Alexa Hennig von Lange: Die karierten Mädchen
Dieser Schriftstellerin kannst du dich zuverlässig anvertrauen: Im lockeren Stil mit lebendigen Details und gut gezeichneten Charakteren bringt dich der Roman „Die karierten Mädchen“ durch die dunkle Zeit – auch im übertragenen Sinn. Denn die Geschichte behandelt die Nazi-Zeit, an die sich eine mittlerweile 90-Jährige Frau erinnert. Inspiriert wurde die Geschichte von Alexa Hennig von Langes Großmutter, die – wie die Hauptfigur des Romans – 130 Kassetten aufnahm, um ihren Nachkommen ihre Geschichte zu erzählen. Vielleicht ging der Schriftstellerin dieser Fund etwas zu nah, denn im Gegensatz zu ihrem Debüt „Relax“ ist Hennig von Lange hier nicht in die Vollen gegangen. „Die karierten Mädchen“ bietet trotzdem sehr gute Unterhaltung: nicht mehr, aber auch echt nicht weniger.
· · · · ·
Schriftliche Aufgabe 1:
Beantworte die folgenden Fragen anhand des Textes.
(a) Wie heißt das Debüt der Schriftstellerin?
(b) Wie viele Kassetten nahm die Großmutter auf?
(c) Wie alt ist die Frau, die sich an die Nazi-Zeit erinnert?
Der Text und die Datensätze sind voneinander unabhängiges Material.

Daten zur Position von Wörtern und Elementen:
· · · · ·
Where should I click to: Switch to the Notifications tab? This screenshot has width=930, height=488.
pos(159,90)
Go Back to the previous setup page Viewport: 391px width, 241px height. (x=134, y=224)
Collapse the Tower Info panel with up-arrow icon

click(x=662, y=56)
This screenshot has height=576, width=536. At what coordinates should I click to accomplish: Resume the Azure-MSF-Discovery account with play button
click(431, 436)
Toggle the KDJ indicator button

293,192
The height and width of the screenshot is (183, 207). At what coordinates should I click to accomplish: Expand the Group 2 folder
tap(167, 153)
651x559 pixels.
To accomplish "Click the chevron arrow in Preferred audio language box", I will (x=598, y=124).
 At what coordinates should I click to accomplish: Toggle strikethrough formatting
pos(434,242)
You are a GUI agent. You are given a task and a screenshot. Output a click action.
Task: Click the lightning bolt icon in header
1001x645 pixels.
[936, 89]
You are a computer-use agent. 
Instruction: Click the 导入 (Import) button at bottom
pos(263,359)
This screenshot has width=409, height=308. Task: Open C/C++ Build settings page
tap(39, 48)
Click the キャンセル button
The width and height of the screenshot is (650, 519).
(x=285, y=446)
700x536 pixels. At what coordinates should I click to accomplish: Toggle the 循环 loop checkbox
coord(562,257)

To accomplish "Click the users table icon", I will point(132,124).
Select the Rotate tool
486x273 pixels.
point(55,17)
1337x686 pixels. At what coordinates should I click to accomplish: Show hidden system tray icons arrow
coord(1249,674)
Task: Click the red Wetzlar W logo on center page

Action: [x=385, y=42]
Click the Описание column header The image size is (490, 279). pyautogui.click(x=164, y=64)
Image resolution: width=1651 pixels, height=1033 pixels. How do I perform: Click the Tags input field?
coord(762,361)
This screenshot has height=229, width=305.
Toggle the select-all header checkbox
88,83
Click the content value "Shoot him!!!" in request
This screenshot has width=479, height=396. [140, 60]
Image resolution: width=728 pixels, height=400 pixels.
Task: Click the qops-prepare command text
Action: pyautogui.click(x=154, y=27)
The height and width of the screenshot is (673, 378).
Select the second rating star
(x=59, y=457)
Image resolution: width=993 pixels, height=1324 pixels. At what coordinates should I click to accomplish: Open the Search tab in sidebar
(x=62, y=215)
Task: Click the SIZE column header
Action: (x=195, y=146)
· · · · ·
Schriftliche Aufgabe 2: Stelle die Zeilen der Datensätze, beginnend bei der Zeile mit „This screenshot has width=409, height=308.“ und endend bei der Zeile mit „I will point(132,124).“, als JSON-Liste von Zeichenketten dar, eine Zeichenkette je Zeile und ohne Leerzeilen.

Erwartete Antwort 1:
(a) „Relax“
(b) 130
(c) 90 Jahre

Erwartete Antwort 2:
[
  "This screenshot has width=409, height=308. Task: Open C/C++ Build settings page",
  "tap(39, 48)",
  "Click the キャンセル button",
  "The width and height of the screenshot is (650, 519).",
  "(x=285, y=446)",
  "700x536 pixels. At what coordinates should I click to accomplish: Toggle the 循环 loop checkbox",
  "coord(562,257)",
  "To accomplish \"Click the users table icon\", I will point(132,124)."
]